— begin Selected text —

I was 7 years old, and I’d never heard a noise like the one that accompanied that fabulous foursome as they slowly made their way from the outfield toward home plate, a noise so loud it even drowned out LaGuardia Airport. I also had never seen my father cry before, but there he was, bawling like a baby, watching the heroes of his youth amble by on gimpy knees and the wings of the fans’ devotion.

That’s what they should be able to have at Yankee Stadium next week: Munson and Yogi Berra, walking from the outfield, maybe both of them wearing shin guards or chest protectors for extra effect. There is little doubt that Yogi is now the most beloved living Yankee, the surviving icon of one era of dominance. And if Munson were still alive, he would be right there, too, the beacon of another era of Yankee prominence.

We know, of course, that is impossible, because 30 years ago next month, on Aug. 2, 1979, Munson’s plane went down in Canton, Ohio, drilling a void into a large segment of Yankees history, one that remains to this day. I am always amazed at the way old-time Yankees are received now at the Stadium for various honorary functions; the old-timers such as Yogi and Whitey Ford are always greeted with roars, as are the more recent conquering heroes such as Bernie Williams and Paul O’Neill and Tino Martinez.

More muted are the reactions given the likes of Ron Guidry and Sparky Lyle and Graig Nettles and, especially, Reggie Jackson. There’s a warmth there, and a fondness, but you rarely hear the same crashing waves of sound you hear for the older Yankees, or the younger ones, and I can’t help but wonder if it’s almost a muted response out of respect for who’s not there.

— end Selected text —
— begin Data —

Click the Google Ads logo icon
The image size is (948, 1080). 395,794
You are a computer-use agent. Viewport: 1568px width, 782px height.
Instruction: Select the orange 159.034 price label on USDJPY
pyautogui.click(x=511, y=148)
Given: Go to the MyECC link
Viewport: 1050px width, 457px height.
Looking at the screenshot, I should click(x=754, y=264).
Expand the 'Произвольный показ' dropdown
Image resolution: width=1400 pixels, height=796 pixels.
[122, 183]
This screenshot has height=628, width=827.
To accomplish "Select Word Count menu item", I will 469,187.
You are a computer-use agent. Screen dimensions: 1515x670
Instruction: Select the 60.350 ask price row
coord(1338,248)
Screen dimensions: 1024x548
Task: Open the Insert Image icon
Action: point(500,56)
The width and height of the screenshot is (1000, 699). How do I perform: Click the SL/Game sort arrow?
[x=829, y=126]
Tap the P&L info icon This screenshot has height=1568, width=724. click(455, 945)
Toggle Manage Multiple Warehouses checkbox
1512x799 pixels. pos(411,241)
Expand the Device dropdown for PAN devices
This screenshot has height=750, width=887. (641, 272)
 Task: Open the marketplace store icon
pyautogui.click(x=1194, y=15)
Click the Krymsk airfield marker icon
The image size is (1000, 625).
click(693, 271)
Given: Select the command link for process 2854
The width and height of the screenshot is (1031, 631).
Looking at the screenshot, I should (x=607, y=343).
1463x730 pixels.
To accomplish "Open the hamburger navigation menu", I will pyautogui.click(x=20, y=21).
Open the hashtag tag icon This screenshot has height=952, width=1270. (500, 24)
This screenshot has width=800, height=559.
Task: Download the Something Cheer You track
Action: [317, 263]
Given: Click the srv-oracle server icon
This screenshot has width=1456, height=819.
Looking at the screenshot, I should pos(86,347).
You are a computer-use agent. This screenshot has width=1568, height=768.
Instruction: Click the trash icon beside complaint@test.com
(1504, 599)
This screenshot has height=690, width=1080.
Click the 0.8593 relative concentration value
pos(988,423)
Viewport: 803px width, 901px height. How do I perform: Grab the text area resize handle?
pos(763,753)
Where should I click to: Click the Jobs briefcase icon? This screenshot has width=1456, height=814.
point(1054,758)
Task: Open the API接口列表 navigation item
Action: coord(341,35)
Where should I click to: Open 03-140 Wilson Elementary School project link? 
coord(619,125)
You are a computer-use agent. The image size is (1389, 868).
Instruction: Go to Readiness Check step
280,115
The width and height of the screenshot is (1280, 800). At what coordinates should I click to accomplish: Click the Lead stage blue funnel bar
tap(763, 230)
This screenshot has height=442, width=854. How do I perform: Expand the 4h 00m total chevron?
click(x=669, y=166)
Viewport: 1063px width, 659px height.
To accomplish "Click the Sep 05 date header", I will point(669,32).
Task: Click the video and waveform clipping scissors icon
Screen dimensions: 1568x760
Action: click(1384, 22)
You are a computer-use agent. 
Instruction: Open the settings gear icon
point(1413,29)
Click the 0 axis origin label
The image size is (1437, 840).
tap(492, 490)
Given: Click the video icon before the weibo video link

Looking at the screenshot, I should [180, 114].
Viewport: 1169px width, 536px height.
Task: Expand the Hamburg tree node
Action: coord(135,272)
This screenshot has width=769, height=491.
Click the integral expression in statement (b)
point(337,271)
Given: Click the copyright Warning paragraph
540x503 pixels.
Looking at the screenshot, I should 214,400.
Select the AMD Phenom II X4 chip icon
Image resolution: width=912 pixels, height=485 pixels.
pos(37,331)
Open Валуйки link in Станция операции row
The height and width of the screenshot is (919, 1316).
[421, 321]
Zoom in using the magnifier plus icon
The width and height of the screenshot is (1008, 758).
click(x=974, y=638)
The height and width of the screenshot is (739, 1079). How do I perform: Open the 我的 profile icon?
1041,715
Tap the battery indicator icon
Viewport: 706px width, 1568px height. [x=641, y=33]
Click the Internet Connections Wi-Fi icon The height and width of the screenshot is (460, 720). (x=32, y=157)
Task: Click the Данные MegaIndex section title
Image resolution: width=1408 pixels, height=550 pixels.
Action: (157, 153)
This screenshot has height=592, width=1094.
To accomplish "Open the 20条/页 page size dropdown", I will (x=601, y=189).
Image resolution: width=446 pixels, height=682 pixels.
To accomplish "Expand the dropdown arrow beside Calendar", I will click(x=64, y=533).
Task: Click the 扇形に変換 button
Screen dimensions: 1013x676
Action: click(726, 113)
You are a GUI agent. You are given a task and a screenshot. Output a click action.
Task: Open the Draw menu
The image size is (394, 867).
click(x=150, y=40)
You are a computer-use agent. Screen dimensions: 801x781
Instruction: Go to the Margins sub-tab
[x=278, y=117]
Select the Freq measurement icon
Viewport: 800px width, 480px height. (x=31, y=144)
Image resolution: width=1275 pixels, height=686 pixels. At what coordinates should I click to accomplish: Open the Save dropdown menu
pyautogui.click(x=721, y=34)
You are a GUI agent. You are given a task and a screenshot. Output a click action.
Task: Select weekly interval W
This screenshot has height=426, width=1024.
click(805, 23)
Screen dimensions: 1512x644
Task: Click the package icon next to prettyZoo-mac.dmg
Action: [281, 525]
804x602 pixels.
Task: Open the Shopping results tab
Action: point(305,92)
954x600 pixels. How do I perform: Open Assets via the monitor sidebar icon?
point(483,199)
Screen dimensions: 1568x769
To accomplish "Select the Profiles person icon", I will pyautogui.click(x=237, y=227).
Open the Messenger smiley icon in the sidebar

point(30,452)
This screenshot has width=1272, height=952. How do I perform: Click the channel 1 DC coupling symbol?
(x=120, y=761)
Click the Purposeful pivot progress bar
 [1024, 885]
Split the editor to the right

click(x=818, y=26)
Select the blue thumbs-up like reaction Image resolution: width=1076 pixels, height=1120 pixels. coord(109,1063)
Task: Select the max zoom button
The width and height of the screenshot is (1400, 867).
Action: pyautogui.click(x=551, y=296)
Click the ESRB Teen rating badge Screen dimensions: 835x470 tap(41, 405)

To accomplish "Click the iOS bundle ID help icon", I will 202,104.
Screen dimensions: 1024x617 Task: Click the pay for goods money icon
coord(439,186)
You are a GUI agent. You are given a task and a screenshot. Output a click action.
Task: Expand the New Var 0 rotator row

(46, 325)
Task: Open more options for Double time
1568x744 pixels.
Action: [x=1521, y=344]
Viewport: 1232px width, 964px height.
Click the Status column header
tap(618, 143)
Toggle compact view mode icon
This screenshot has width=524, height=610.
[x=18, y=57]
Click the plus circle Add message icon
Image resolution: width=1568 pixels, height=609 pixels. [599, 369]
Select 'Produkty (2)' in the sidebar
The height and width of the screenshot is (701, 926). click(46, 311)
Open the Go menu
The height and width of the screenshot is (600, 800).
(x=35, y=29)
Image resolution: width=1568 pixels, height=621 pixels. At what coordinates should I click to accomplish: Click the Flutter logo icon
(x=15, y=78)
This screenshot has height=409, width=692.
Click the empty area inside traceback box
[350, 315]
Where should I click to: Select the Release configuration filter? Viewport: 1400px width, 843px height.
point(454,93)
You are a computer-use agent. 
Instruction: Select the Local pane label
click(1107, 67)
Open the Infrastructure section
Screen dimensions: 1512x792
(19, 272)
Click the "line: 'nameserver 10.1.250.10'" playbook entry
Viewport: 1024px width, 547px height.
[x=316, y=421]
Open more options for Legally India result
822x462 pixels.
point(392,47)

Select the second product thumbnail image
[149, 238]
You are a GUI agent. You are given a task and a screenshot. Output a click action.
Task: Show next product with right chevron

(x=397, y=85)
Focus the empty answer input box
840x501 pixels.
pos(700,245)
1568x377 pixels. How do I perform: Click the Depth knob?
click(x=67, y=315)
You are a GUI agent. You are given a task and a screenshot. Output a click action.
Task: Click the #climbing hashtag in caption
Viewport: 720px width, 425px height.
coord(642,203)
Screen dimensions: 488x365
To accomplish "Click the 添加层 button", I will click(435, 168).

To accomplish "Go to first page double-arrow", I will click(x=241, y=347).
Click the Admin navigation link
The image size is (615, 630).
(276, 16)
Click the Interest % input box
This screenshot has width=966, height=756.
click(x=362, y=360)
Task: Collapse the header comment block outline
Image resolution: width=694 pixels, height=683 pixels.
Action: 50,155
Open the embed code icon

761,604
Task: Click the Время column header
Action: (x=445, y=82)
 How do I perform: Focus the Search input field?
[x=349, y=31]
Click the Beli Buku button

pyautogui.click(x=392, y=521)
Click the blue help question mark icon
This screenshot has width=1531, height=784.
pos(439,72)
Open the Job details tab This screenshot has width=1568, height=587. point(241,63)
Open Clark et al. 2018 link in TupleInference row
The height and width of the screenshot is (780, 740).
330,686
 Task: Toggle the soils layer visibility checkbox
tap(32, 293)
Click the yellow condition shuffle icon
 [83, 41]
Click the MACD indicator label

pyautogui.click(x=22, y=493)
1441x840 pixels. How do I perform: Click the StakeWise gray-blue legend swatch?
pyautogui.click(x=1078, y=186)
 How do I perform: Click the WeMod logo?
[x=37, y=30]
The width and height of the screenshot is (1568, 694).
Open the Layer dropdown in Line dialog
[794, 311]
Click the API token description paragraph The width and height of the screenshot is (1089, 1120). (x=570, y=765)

— end Data —

-- What to do --
**A)** Answer these questions using the passage about Munson and the Yankees:
(i) How old was the narrator when they heard the noise that drowned out LaGuardia Airport?
(ii) On what date did Munson's plane go down?
(iii) Who does the passage call the most beloved living Yankee?
**B)** Name every player who the passage about Munson and the Yankees says gets a more muted reaction at the Stadium.
**C)** Reproduce word for word the part of the passage about Munson and the Yankees that begins at the words "More muted are" and ends after the words "who’s not there.".
The listing has no connection to the passage about Munson and the Yankees.

-- Worked solutions --
**A)**
(i) 7 years old
(ii) Aug. 2, 1979
(iii) Yogi Berra

**B)** Ron Guidry, Sparky Lyle, Graig Nettles, Reggie Jackson

**C)**
More muted are the reactions given the likes of Ron Guidry and Sparky Lyle and Graig Nettles and, especially, Reggie Jackson. There’s a warmth there, and a fondness, but you rarely hear the same crashing waves of sound you hear for the older Yankees, or the younger ones, and I can’t help but wonder if it’s almost a muted response out of respect for who’s not there.